They don’t seem to provide a detailed comparison showing how each compression scheme fared at every task, but they do list (some of) their criteria and say they found Brotli the best of the bunch. I can’t tell if that’s a sensible conclusion or not, though. Maybe Brotli did better on code size or memory use?
Hey, they did all the work and more, trust them!!!
> Experts in the PDF Association’s PDF TWG undertook theoretical and experimental analysis of these schemes, reviewing decompression speed, compression speed, compression ratio achieved, memory usage, code size, standardisation, IP, interoperability, prototyping, sample file creation, and other due diligence tasks.
I love when I perform all the due diligence tasks. You just can't counter that. Yes but, they did all the due diligence tasks. They considered all the factors. Every one. Think you have one they didn't consider? Nope.
EDIT: Something weird is going on here. When compressing zstd in parallel it produces the garbage results seen here, but when compressing on a single core, it produces result competitive with Brotli (37M). See: https://news.ycombinator.com/item?id=46723158
I just took all PDFs I had in my downloads folder (55, totaling 47M). These are invoices, data sheets, employment contracts, schematics, research reports, a bunch of random stuff really.
I compressed them all with 'zstd --ultra -22', 'brotli -9', 'xz -9' and 'gzip -9'. Here are the results:
Zstd is surprisingly bad on this data set. I'm guessing it struggles with the already-compressed image data in some of these PDFs.

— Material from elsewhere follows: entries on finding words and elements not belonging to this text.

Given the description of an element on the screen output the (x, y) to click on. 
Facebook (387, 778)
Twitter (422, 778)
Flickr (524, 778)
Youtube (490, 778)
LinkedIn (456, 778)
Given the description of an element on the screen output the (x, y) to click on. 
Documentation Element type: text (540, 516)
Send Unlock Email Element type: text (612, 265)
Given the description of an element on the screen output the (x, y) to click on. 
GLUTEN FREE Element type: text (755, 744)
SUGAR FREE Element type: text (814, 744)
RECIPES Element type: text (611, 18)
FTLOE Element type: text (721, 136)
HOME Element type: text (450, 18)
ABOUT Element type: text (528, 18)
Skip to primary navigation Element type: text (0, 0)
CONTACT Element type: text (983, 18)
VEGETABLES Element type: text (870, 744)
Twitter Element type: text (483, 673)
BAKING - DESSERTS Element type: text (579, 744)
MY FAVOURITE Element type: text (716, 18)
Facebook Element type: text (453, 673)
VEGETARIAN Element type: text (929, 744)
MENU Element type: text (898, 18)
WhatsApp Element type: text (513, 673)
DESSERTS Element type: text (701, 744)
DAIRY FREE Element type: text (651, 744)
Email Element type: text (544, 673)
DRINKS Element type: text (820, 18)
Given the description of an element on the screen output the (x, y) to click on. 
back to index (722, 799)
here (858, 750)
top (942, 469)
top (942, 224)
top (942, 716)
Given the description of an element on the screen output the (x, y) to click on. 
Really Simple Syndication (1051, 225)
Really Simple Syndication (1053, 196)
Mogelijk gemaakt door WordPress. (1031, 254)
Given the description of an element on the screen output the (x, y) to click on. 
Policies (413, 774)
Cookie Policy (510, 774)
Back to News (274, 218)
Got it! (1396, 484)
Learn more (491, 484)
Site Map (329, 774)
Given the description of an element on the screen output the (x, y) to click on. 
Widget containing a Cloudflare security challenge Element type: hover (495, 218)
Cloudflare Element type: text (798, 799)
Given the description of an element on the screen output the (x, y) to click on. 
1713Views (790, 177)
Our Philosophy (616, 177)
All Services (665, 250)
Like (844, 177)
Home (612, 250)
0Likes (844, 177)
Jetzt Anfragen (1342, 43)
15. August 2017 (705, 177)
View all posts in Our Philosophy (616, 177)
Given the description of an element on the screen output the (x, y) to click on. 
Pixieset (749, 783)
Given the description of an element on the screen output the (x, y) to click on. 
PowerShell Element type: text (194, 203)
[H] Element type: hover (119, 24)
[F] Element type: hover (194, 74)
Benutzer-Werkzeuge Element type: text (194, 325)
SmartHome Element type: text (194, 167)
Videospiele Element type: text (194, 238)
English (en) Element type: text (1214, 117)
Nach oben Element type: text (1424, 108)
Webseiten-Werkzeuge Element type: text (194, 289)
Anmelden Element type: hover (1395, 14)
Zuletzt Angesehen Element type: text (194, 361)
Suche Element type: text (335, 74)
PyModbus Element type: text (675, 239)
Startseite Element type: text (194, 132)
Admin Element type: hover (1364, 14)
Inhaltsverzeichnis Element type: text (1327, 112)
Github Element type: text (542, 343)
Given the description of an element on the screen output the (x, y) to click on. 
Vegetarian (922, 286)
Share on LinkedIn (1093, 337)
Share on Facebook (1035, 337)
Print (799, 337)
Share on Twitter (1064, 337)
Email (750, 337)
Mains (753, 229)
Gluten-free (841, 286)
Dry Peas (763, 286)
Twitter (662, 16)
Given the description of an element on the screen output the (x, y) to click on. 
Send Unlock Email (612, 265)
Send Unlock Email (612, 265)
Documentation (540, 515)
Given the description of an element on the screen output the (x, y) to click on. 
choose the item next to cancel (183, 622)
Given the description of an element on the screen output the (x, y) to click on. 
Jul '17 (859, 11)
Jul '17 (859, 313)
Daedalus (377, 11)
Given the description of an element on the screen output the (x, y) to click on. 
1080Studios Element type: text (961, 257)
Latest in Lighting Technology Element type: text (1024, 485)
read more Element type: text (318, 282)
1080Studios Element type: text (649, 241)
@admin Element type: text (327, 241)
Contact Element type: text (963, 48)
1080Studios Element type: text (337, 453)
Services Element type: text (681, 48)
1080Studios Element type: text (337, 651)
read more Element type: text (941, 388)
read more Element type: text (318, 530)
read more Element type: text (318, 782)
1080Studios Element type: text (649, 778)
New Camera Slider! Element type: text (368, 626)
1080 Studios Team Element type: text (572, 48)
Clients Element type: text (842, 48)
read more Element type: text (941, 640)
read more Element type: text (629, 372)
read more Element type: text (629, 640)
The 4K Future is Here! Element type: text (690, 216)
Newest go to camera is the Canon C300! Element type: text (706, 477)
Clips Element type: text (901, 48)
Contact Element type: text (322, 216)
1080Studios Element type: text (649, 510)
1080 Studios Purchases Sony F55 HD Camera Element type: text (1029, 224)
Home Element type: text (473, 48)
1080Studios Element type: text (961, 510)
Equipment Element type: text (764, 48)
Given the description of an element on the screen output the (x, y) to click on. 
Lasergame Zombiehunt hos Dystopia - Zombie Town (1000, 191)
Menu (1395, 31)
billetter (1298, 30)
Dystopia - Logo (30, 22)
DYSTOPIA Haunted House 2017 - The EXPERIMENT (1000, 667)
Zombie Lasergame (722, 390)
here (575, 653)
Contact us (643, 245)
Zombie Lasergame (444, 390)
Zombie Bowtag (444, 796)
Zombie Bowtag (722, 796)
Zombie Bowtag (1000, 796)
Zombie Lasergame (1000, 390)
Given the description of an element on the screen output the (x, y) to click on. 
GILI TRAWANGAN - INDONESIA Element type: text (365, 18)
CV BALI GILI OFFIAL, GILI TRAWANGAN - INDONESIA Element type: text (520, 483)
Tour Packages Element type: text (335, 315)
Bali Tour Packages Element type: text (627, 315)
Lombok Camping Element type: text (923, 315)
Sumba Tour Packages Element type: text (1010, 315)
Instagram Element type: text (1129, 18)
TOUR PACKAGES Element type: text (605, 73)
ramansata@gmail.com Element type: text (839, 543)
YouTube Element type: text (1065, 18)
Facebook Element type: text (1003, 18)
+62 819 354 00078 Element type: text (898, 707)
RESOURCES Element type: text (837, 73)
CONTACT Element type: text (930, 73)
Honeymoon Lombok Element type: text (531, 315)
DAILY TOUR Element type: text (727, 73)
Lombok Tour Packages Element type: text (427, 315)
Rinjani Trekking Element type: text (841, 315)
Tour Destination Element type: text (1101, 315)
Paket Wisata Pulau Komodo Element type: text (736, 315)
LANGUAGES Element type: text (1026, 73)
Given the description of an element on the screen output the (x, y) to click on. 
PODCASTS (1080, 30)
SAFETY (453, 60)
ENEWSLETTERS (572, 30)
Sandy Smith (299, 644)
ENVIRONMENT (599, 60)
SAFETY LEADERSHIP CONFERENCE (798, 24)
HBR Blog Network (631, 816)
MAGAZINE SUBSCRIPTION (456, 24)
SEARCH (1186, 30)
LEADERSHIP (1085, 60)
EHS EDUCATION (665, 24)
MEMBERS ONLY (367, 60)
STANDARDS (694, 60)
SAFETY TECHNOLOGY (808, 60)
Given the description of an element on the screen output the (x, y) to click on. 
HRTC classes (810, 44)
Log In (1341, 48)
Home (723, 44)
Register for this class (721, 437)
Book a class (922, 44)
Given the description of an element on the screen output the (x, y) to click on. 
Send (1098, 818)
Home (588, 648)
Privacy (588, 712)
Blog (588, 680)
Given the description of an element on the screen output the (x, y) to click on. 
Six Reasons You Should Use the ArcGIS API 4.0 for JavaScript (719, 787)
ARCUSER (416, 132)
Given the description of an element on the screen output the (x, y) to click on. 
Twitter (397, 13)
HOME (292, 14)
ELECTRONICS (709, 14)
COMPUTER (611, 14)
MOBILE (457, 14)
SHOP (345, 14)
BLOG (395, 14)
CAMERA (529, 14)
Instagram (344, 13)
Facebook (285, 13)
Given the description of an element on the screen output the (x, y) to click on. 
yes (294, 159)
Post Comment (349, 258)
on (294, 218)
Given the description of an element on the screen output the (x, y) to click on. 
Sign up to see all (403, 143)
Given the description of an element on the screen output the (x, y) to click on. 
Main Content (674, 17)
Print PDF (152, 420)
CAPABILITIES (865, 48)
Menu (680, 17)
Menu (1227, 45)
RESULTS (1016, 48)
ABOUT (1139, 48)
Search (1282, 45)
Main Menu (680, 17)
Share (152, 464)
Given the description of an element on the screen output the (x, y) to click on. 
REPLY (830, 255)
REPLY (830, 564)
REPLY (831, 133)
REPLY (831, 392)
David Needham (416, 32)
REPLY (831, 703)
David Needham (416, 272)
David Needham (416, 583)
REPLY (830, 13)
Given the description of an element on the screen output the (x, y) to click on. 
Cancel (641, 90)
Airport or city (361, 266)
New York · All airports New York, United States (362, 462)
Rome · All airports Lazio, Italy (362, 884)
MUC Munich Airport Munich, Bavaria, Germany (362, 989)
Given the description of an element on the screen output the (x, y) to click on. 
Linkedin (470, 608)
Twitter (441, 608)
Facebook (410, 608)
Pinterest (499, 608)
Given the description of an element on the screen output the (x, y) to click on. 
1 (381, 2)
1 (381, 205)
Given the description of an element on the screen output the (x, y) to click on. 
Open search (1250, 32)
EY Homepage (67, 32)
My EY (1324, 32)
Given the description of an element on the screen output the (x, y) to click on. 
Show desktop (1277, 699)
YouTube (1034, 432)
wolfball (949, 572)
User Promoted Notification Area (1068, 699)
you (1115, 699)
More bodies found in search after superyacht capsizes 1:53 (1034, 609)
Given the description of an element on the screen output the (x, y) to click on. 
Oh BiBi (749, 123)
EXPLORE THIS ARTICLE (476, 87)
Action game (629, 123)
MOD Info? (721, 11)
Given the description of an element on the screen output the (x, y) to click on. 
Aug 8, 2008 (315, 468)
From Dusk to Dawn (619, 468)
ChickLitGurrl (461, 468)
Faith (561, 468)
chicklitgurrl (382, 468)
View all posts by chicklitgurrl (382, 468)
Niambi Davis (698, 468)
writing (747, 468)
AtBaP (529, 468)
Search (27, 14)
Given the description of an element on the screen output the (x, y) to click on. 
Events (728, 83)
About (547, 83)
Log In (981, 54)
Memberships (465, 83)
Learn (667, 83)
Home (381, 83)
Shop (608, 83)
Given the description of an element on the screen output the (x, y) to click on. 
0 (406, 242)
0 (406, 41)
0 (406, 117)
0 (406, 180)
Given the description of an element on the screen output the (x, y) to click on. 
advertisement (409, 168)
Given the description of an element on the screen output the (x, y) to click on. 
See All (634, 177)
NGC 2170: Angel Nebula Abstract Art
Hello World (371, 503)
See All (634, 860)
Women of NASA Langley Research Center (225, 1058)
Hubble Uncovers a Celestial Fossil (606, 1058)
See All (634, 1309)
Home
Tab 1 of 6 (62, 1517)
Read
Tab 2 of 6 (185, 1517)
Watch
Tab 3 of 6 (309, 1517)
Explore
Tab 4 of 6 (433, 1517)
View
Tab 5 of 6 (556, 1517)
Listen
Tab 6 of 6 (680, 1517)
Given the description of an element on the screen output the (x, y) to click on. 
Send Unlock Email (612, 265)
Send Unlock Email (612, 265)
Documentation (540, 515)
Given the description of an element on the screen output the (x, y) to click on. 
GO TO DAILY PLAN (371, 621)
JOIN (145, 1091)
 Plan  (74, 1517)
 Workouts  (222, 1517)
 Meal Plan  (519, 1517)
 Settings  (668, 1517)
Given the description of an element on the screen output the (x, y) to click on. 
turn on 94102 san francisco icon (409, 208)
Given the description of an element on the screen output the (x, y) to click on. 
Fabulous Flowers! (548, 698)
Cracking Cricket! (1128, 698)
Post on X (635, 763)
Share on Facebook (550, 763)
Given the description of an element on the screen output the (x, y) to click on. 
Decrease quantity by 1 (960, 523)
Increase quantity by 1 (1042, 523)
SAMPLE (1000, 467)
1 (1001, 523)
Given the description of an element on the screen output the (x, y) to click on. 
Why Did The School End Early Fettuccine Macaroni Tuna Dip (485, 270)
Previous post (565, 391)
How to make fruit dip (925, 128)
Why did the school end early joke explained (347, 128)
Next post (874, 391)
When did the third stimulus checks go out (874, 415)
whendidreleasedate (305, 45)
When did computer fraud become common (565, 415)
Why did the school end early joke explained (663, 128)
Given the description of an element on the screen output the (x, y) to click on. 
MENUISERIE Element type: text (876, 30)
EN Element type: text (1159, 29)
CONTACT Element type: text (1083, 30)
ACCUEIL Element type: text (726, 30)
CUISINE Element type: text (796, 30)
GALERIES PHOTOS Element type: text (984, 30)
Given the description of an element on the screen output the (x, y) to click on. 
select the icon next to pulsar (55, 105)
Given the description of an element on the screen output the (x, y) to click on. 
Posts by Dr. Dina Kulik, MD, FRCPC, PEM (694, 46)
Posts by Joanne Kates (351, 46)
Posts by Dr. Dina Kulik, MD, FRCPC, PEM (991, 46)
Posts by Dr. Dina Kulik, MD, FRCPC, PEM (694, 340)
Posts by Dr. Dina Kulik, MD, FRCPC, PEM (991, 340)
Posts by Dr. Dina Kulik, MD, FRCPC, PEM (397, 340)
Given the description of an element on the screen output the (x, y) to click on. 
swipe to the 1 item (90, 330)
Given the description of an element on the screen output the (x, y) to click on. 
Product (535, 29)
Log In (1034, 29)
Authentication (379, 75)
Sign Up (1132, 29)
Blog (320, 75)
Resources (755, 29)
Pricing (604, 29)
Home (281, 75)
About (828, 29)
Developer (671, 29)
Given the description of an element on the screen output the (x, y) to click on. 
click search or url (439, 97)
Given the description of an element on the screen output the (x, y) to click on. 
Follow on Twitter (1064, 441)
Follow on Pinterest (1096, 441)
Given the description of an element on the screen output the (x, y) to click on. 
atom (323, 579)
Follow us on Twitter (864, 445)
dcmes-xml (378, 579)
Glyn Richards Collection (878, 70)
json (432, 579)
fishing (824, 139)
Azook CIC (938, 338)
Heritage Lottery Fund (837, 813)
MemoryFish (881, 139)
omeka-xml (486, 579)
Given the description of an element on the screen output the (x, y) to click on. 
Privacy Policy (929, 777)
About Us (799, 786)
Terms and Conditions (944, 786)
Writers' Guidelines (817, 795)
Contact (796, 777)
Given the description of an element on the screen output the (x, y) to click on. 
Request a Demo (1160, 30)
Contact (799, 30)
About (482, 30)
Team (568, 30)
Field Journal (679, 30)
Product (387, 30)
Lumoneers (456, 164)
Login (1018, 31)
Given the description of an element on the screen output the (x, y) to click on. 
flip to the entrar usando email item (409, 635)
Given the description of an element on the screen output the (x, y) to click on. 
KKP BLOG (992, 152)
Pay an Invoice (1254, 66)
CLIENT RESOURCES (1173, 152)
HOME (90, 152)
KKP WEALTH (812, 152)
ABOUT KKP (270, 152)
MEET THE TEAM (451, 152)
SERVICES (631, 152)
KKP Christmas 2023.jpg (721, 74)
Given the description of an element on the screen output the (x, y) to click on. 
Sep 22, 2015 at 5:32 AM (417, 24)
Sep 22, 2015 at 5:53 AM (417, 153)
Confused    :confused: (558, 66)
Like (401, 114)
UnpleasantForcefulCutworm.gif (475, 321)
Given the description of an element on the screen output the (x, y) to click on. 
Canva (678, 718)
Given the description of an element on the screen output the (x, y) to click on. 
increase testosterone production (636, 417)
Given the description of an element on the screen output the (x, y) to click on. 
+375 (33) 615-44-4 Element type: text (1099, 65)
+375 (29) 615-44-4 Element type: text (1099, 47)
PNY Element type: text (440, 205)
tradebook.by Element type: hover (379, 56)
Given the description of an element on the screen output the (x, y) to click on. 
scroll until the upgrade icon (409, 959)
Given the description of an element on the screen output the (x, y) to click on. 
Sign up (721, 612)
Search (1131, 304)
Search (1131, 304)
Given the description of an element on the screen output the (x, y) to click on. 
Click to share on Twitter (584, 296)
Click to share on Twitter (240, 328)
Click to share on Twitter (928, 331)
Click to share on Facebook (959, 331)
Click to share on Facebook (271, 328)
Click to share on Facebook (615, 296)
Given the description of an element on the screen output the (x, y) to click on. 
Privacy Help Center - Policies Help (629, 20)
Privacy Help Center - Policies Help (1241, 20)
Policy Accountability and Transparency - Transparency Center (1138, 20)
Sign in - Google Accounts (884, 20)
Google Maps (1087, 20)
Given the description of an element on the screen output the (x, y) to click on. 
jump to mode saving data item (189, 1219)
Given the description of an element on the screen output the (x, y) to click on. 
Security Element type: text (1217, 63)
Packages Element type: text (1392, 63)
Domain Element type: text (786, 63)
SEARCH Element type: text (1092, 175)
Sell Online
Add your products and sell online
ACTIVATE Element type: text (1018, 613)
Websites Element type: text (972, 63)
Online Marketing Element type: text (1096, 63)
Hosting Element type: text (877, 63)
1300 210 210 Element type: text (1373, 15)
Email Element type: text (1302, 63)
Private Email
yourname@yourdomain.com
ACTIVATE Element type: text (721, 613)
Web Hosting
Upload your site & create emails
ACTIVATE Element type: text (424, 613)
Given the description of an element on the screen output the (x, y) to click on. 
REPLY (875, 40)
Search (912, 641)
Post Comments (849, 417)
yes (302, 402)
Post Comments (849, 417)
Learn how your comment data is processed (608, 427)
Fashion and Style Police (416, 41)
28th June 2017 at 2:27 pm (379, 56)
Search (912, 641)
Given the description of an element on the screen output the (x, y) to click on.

Going by only compression ratio, brotli is clearly better than the rest here and zstd is the worst. You'd have to find some other reason (maybe decompression speed, maybe spec complexity, or maybe you just trust Facebook more than Google) to choose zstd over brotli, going by my results.
I wish I could share the data set for reproducibility, but I obviously can't just share every PDF I happened to have laying around in my downloads folder :p
Turns out that these numbers are caused by APFS weirdness. I used 'du' to get them which reports the size on disk, which is weirdly bloated for some reason when compressing in parallel. I should've used 'du -A', which reports the apparent size.
Here's a table with the correct sizes, reported by 'du -A' (which shows the apparent size):
Something is going terribly wrong with `zstd` here, where it is reported to compress a file of 1.1MB to 2MB. Zstd should never grow the file size by more than a very small percent, like any compressor. Am I interpreting it correctly that you're doing something like `zstd -22 --ultra $FILE && wc -c $FILE.zst`?
If you can reproduce this behavior, can you please file an issue with the zstd version you are using, the commands used, and if possible the file producing this result.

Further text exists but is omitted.